NB! Since brazing doesn't involve melting the base metals they retain most of their physical properties. The low temperature involved in the brazing process minimizes the danger of metal distortion or warping. Now this doesn't reduce the need for extensive cleaning afterwards to make the system approved for oxygen service.

As for pricing: we usually use Monel 400 or Cu-Ni 90-10 alloy if we can. But the pricing is higher and some customers then demand the use of standard copper instead.

 

[LittleInch]

Pagomitch,

That's a good well argued response which you need to write doyen and detail with cost and schedule impact and send it to the relevant party, be that the owner or whoever is employing you to do the work.

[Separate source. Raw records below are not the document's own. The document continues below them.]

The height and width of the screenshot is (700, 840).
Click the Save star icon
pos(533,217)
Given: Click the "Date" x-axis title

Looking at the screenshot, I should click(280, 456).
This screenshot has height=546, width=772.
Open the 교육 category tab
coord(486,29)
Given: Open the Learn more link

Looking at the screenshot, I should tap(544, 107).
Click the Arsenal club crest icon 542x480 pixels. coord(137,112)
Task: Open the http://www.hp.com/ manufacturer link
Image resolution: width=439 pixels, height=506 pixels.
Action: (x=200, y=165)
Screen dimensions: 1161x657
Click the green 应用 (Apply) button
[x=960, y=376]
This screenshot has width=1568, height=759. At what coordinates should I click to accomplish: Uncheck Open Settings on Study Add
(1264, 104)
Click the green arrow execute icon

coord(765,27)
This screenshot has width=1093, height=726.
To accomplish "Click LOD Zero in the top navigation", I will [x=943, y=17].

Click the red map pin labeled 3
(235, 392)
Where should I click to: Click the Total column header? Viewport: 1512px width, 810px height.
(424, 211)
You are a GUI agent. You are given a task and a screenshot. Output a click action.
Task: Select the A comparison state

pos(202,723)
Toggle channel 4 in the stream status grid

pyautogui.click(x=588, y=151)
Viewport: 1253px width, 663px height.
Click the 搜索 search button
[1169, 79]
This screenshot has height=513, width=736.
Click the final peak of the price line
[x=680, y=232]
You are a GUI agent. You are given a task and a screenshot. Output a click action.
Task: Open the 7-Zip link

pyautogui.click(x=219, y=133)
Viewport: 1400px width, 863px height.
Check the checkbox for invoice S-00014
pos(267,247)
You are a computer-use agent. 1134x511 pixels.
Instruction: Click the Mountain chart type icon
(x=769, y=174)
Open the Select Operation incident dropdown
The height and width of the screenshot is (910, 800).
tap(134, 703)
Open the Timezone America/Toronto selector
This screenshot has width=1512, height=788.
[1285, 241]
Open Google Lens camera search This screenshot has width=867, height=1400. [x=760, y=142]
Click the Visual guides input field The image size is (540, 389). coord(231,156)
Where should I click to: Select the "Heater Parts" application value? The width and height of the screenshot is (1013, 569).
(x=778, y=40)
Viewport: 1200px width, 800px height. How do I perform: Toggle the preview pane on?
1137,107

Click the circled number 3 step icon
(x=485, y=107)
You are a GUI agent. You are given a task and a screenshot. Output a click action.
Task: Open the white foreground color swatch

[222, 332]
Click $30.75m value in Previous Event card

On the SOP issue I get you, but now you're doing something different. It's not 60psi O2, it's 1200. Oxygen is a fluid I've managed to avoid so far but I know it has its own special issues. In my field this is like coming into a terminal with a high pressure pipeline. We don't full rate the terminal pipework and fitting because it would cost a fortune compared to regulating pressure and installing relief valve. But there are some occasions where eliminating an overpressure risk is worth it. That's clearly what the other party think, whether they know it or not.

So my recommendation is present the two options to whoever can make a decision is a costed fashion and then accept their ruling and build it. IMHO.



Remember - More details = better answers
Also: If you get a response it's polite to respond to it.